Once the data is in Keen IO, it’s just a big list of all the properties you sent. You can query it using Keen IO’s read APIs, which let you do a variety of types of queries from simple counting and summing, to filtering and funnel analysis.

This process is a little different from BigQuery, in that Keen uses a simple REST API with parameters to define the query rather than a SQL-like query syntax. Many of the most common tasks can be accomplished through this API, but note that you can also use the API to extract an entire data set to another tool (BigQuery, even, or to an analysis or visualization tool like Tableau or R).

Enhancements

There’s lots of additional logic you could use to enhance this data and make it even better:

  • Implement a cookie to sessionize events on the client side.
  • Process GA campaign tags contained in URL query parameters into the data.
  • Leverage GA’s new tasks feature to improve your Keen IO data collection. For example, you could abort the event if the page is rendering in a “Top Sites” preview in Safari, or check whether cookies are enabled.

Other tools

Snowplow Analytics is similar to Keen IO, and is available both as software-as-a-service, as well as open source software for running your own data warehouse on top of technologies like Amazon S3 and Redshift for storage. It’s a solid solution, and in some ways even better suited than Keen IO to this problem, albeit a bit more complicated to set up since it relies on underlying Amazon Web Services. Definitely worth taking a look at if you are seriously considering a solution like this one.

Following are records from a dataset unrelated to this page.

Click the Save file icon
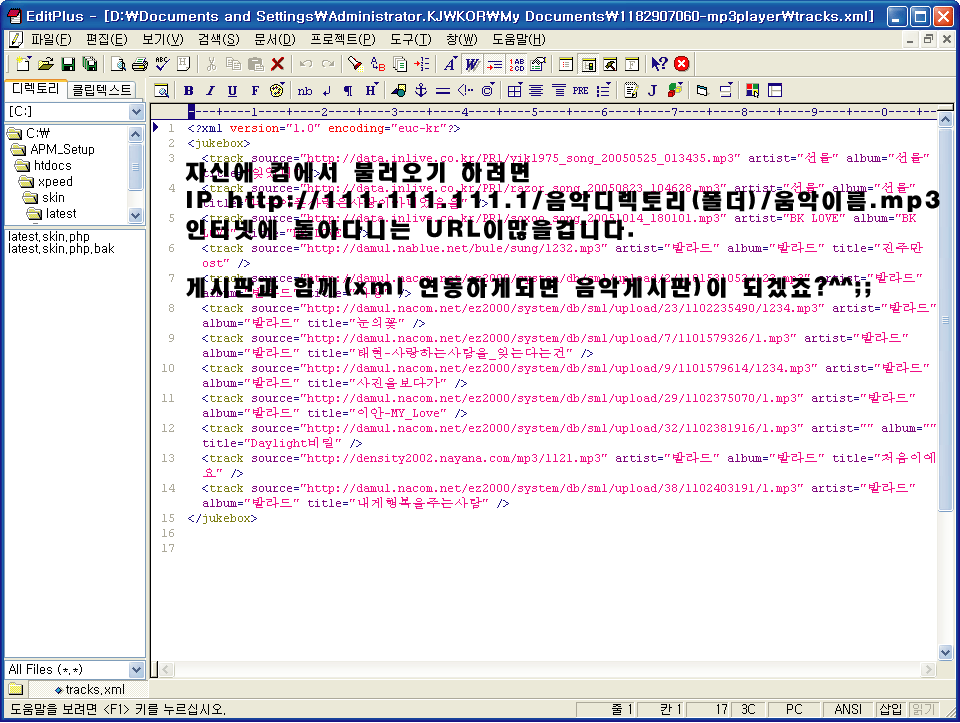pyautogui.click(x=68, y=64)
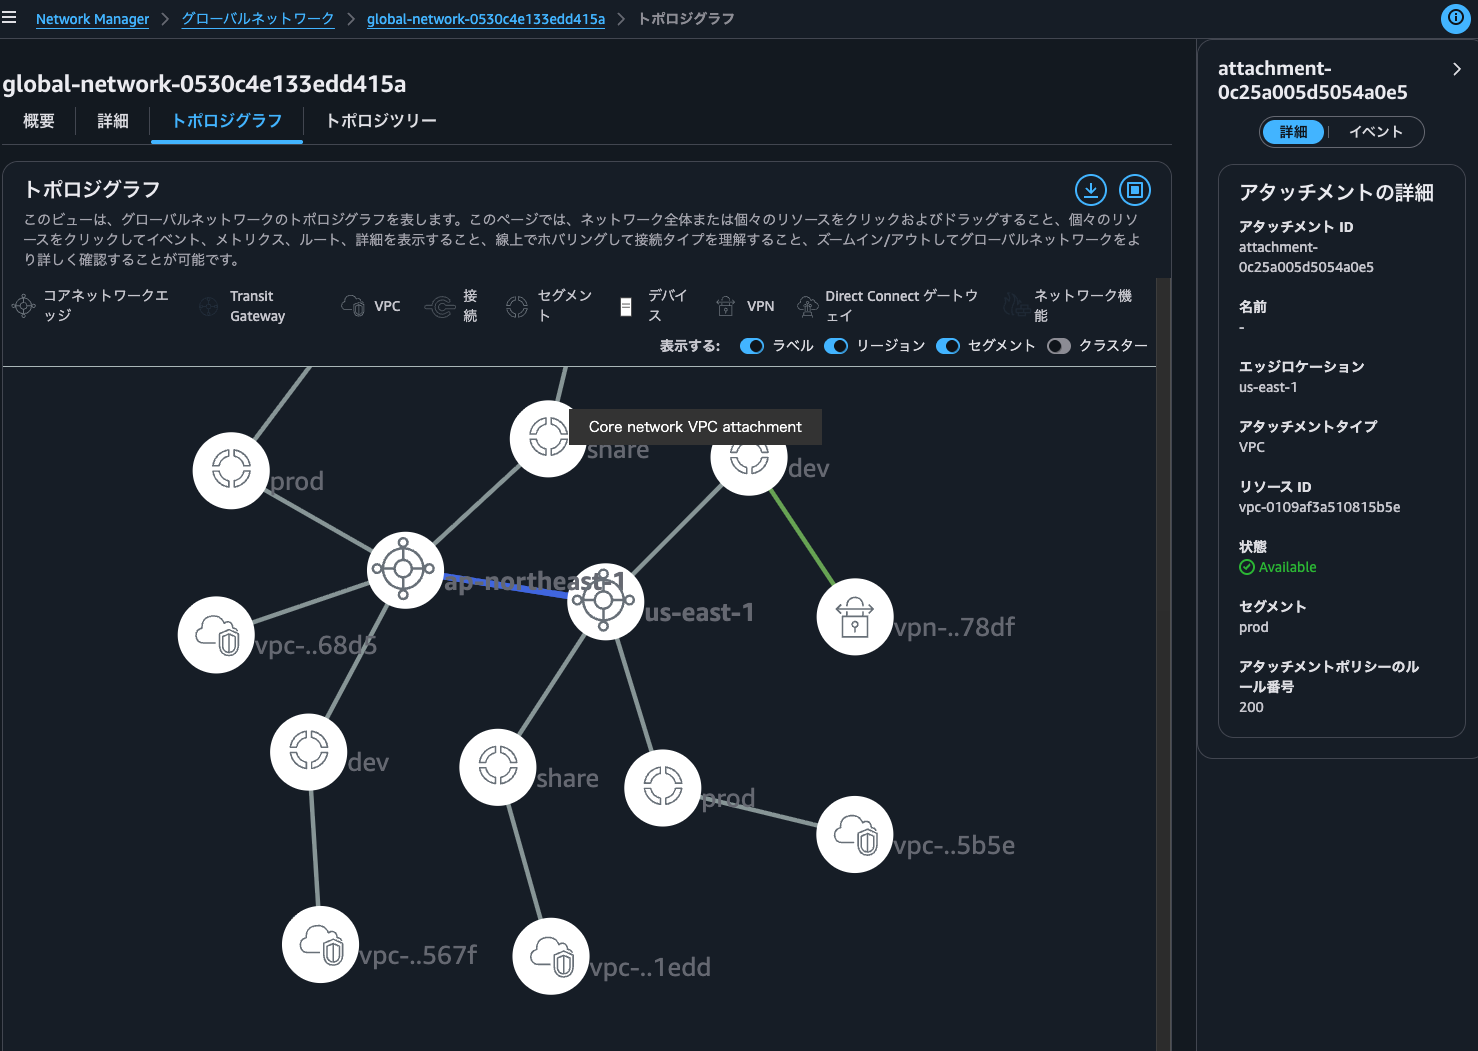Open the hamburger navigation menu

10,18
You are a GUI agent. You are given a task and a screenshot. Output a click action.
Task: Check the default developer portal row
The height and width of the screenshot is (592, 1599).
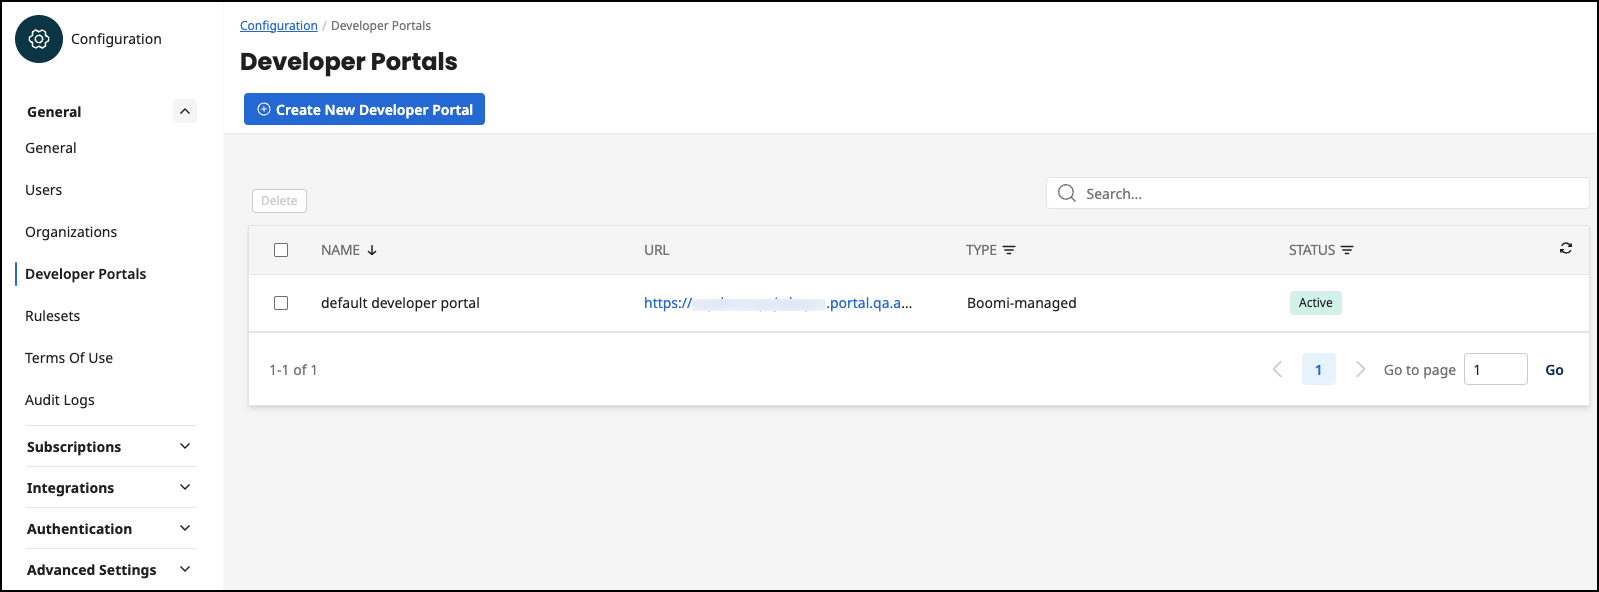pos(281,303)
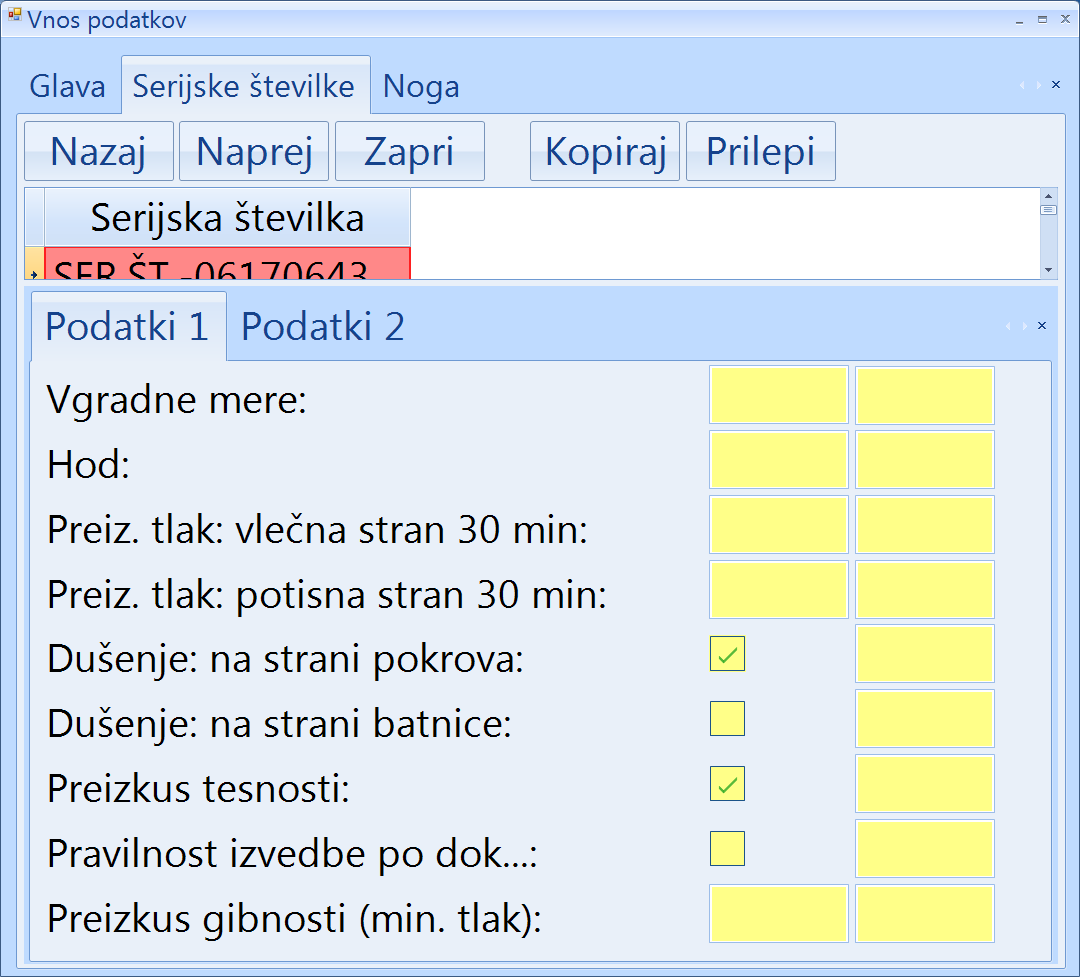The width and height of the screenshot is (1080, 977).
Task: Uncheck Preizkus tesnosti checkbox
Action: coord(727,784)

BigQuery itself recently started supporting streaming data import (rather than batch jobs), but given the way authorization works in BigQuery, it’s not really appropriate for client-side tracking. If you were sending data from the server-side, it would be a possibility.

Whatever tool you choose, it should be obvious that the power of Google Tag Manager and one of these data logging tools in combination can empower you to collect raw interaction data for research and analysis.